Faleceu o inesquecível professor Baccin

Fui aluno do professor, que teve passagens marcantes por Novo Hamburgo e Campo Bom

Estevan Baccin e sua esposa, Tânia, residiam no Litoral Norte há mais de uma década. Divulgação

Quando fui estudar na 6ª série da Fundação Evangélica, da IENH, no final da década de 1980, havia muitas expectativas. Um dos meus irmãos e primos estudavam lá e falavam muitas coisas da nova escola.

Era o guardapó, o morrinho, o campão, os almoços no refeitório, as internas, o açougue no recreio e tantas novidades.

No meio desse turbilhão de um mundo que se descortinava, também havia as lendas envolvendo professores marcantes. Nesse contexto, um dos nomes que sempre era repetido por meus familiares era do professor Estevan Baccin, de Português. “Bah, te prepara com o Baccin, ele é meio maluco.” “Ele devolve as provas arremessando as folhas para os alunos”. “Ele é muito engraçado.” “São muito legais as aulas dele”.  Estes foram alguns dos avisos que recebi.

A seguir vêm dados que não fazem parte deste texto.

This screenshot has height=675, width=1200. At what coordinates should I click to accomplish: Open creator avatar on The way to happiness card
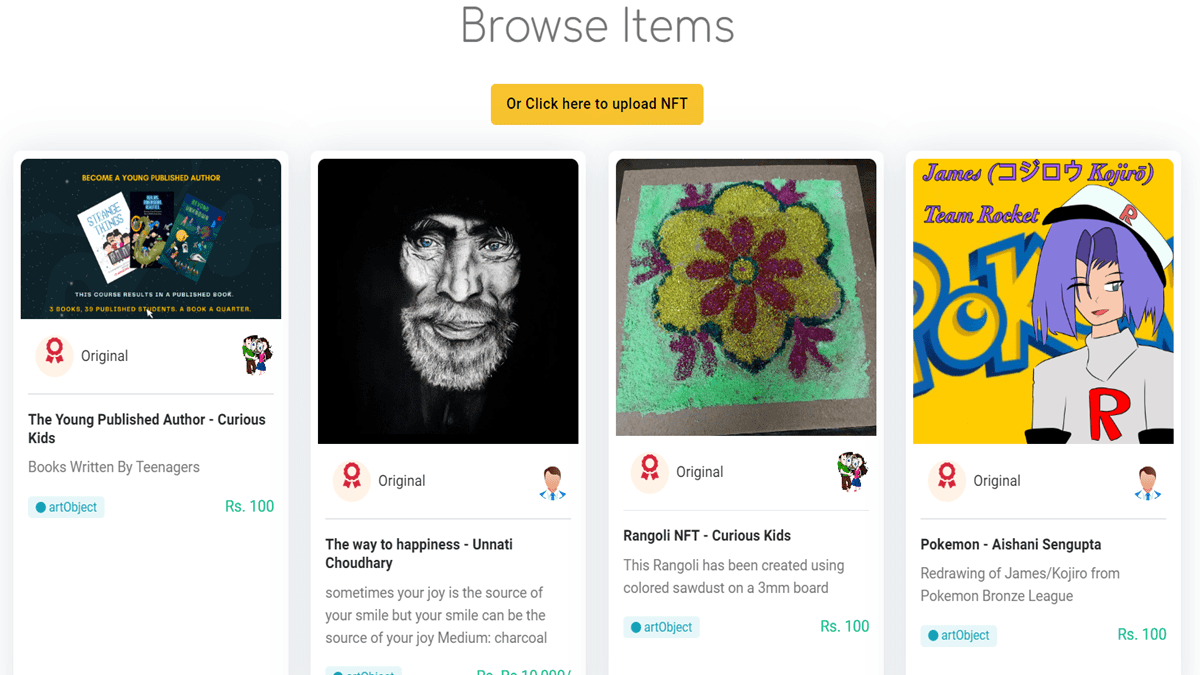(x=553, y=481)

Então, chegou a 7ª série. Era hora de ter aula com o professor Baccin. Tudo aquilo que tinham antecipado se confirmou. Baccin era diferenciado.

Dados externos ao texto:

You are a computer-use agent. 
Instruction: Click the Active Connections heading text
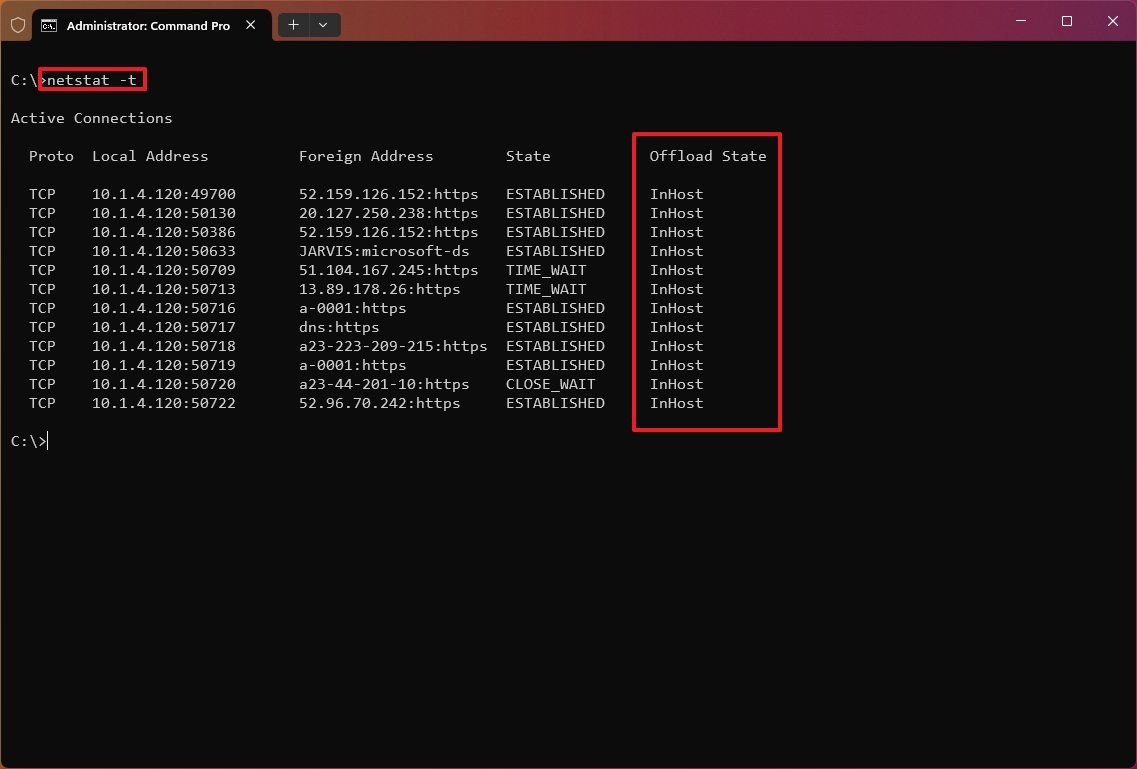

Aprender a língua portuguesa com ele ficava mais leve. Se hoje sou jornalista e gosto tanto de ler e escrever, certamente tem a contribuição do professor Baccin. E, sim: na hora de devolver testes e provas, ele parava no meio da sala, lia os nomes e ia arremessando as folhas – uma característica marcante e que fazia a gurizada dar muitas risadas.

FALECIMENTO

Nesta quarta-feira (7), o professor Baccin descansou. Aos 79 anos, ele faleceu após ficar internado por 21 dias em hospital do Litoral Norte para tratar questões pulmonares.

O velório está sendo realizado na tarde desta quarta-feira na sala F da Funerária Krause, em Novo Hamburgo. O encerramento está marcado para as 18 horas.

Baccin era casado com a também professora Tânia Maria Möller Baccin – que igualmente foi minha professora de Português. Eles tiveram duas filhas: Fernanda e Gabriela. Há cerca de 16 anos, o casal morava em Imbé, no Litoral Norte.

Além de marcante passagem na Fundação Evangélica, Estevan Baccin também foi professor e trabalhou na secretaria do Colégio Estadual 25 de Julho, em Novo Hamburgo, e da Escola Estadual 31 de Janeiro, de Campo Bom. Em todos os educandários deixou uma legião de alunos admiradores do seu trabalho.

Descanse em paz, professor Baccin. Foi uma honra ter sido seu aluno.